Весна, наконец, обнаглела. Солнце вальяжно прогуливалось вдоль Патриарших прудов, заигрывая с местными блядями и лебедями. Я сидел у открытого окна «Маргариты» и пожирал водку со льдом. Юная девица напротив пожирала глазами меня.
⁃ Чем сегодня займёмся?
⁃ Тобой.
Инфантильный смех ударил током прямо в кончик носа. Я выдохнул и попытался вновь влюбиться глазами. 21 год, телом в «нефти и газа», судьбой в вечной Барвихе. Папа научил её играть в большой теннис с нужными людьми, способными трахаться лишь глазами. Золотистые волосы струились по угловато-сладким плечам, прикрывая нежный румянец. Карие глаза пробивать сквозь великоватые очки Prada, пальчики крутили хит от Tiffany, точёная фигура пряталась в мешковатом худи Balenciaga. Кажется, я влюбился в алые губы, которые постоянно рожали хуйню:
⁃ Если бы у тебя сейчас было две лошадки, что бы мы делали?
⁃ Конину.
И снова хи-хи, ха-ха-ха. За соседними столами сидели особи, списанные с картин Босха. Школьницы и студентки, с накачанными губами и пустыми глазами, миловидно толстые и аристократически худые, но непременно укутанные в кольчуги ЦУМа. Они ели круассаны, роняя на столы капли крема и собственной глупости. От них пахло клубникой и чем-то совсем не родным. Каждая должна была родиться в Лондоне или Ницце, но Господь управил в путы Садового, которое убивает в людях людей.

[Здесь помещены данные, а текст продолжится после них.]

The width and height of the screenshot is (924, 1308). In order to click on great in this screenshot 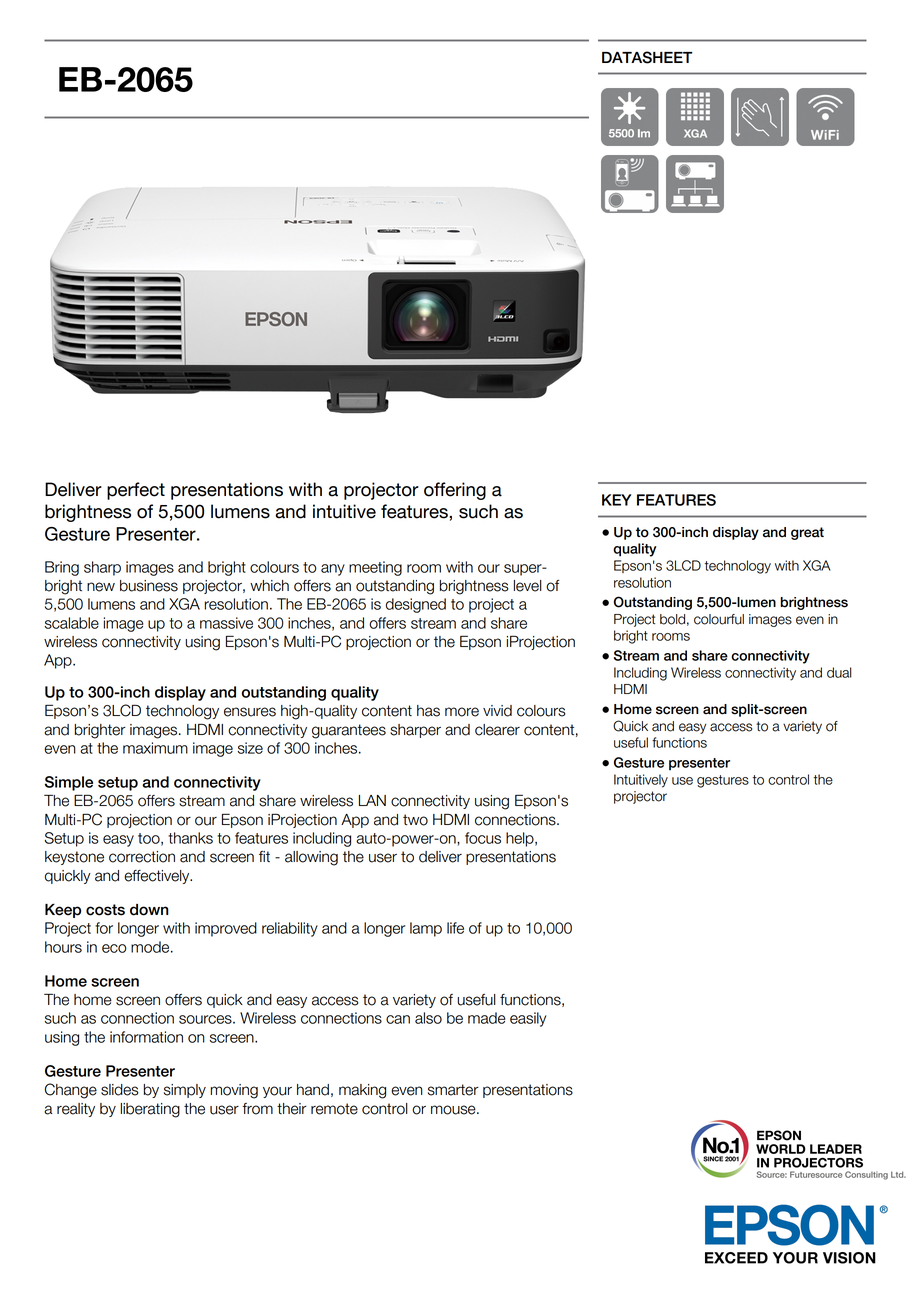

Между девицами ползали молодящиеся мужички. Их грязные мысли прятались под вьющимися волосами, засаленными маслом Zelinski&Rosen. Их толстые животы и вялые сиськи скрывались под футболками Armani и куртками D&G, сшитыми то ли из телят, то ли из нищих младенцев. Их маленькие жадные глаза бегали вдоль столов в поисках доступных юных вагин, готовых намокнуть двумя бокалами Ruinart. В своей мерзости они сливались со школьницами и студентками, взывая Воланда вернуться на пруды.

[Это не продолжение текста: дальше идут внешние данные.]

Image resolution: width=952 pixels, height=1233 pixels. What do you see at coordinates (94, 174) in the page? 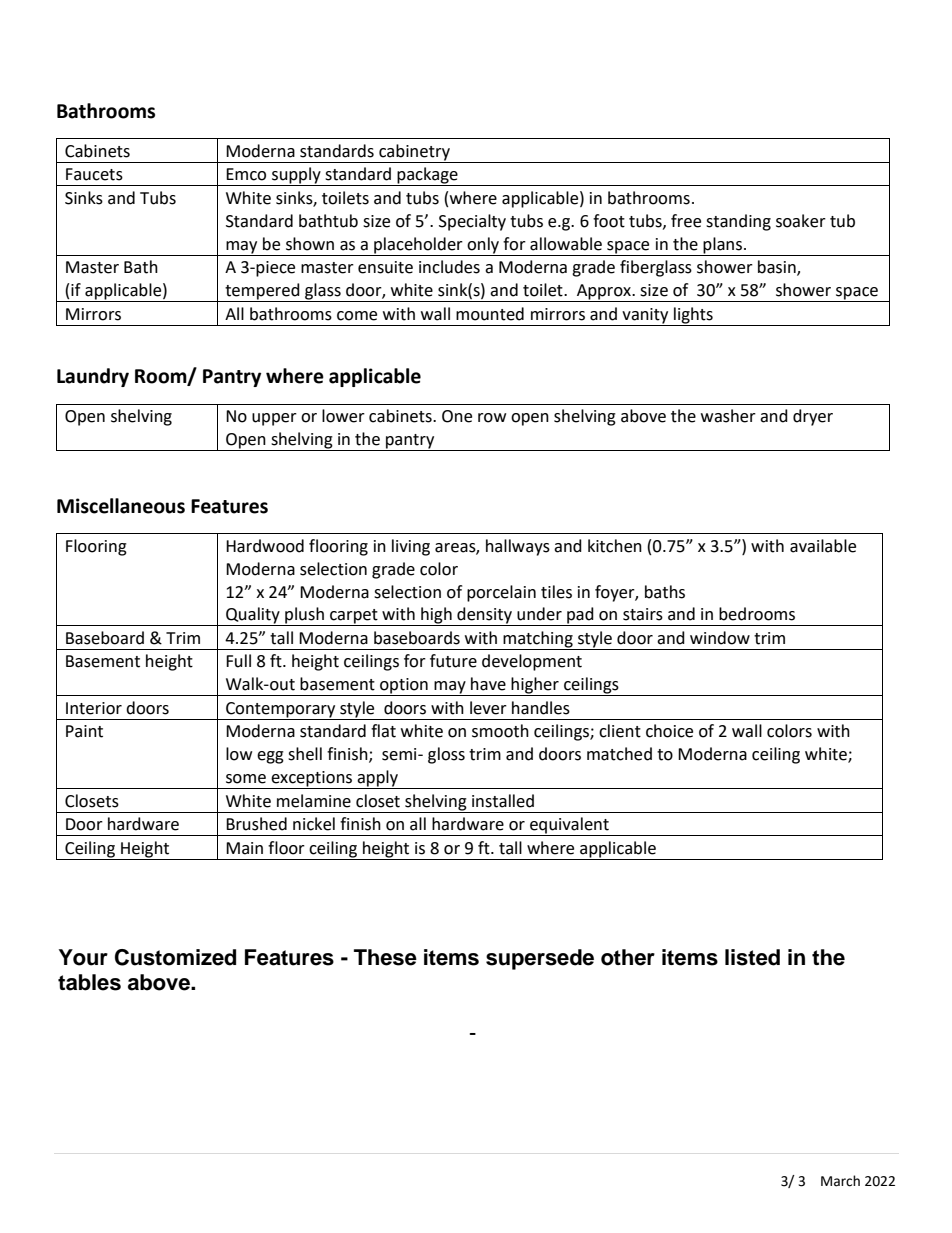
I see `Faucets` at bounding box center [94, 174].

Я глотал водку и мечтал поблевать. Неожиданно в зал ворвался бомжовый мужик с большим рюкзаком и рваными башмаками.
⁃ Люди добрые, пощадите. Я очень хочу есть. Люди добрые, умоляю.
Толпа прекратила жевать и замерла от испуга. Их мир пошатнулся, стены слабых умов затрещали по швам, а желание слиться в бесполезной ебле спряталось в дорогих ширинках. Я дал нищему денег и сел в лужу всеобщего недовольства. Спутница фыркнула не по годам:
⁃ Папа говорил, что таких людей быть не должно...
⁃ Вот пусть он тебя и ебёт.
Я дал официанту денег и покинул зал под аплодисменты собственной души. По лицу стучал дождь, посланный за гордыню. Под ногами хлюпала Москва, затоптанная злыми людьми. На Пушкинской исчезли птицы, у Петровки рыдал пьяный мент. Я вымок и прыгнул в Горыныч.
Пустоватый зал кутался в пламя свечей. У окна мерцал стол с женщиной наперевес. Она пила вино, похожее на пьяную кровь. На плечах по-солдатски висел чёрный пиджак, достойная грудь лежала в вырезе платья Tom Ford. На приятных ногах качались красные туфли, отражая маникюр и помаду. Я немедленно подсел на её иглу:
⁃ Вы можете отменить дождь?
⁃ Нет, но я заставлю его играть за нашу команду.
Теперь смеялся я. Даму назвали Лизой, ей стукнуло 42 и она научилась ничего чересчур не хотеть. Дочка болталась в колледже Амстердама, муж умел выживать в общем режиме. Красивые руки гладили мочку сладкого уха, уголок туфли рисовал в атмосфере восьмёрку. Я всё понял и вызвал дорогое такси.
Оперевшись на умную подушку, принимавшую позу владельца, Лиза шепнула:
⁃ Я совсем старая, правда?
⁃ Нет. Ты взрослая.
⁃ А ты?
⁃ И я.
Мы пили кофе с ликёром в постели и смотрели «Друзей». Долго трахались, катались на велотренажере, а после занимались любовью. Она сдалась первой и скуксилась:
⁃ Когда-то ты тоже состаришься!
⁃ Никогда. У меня рак.
⁃ И у меня.
Я впервые радовался приговору врачей. Она сушила шикарные чёрные волосы, травя байки про минувшую терапию. Наконец, я напялил кеды и прощался навсегда. Лиза вкусно шепнула:
⁃ Надеюсь, мы окажемся в одном хосписе.
⁃ Уж там-то я тебе задам!
Я шёл по набережной, улыбался башням Кремля и радовался тому, что дожил до Placebo.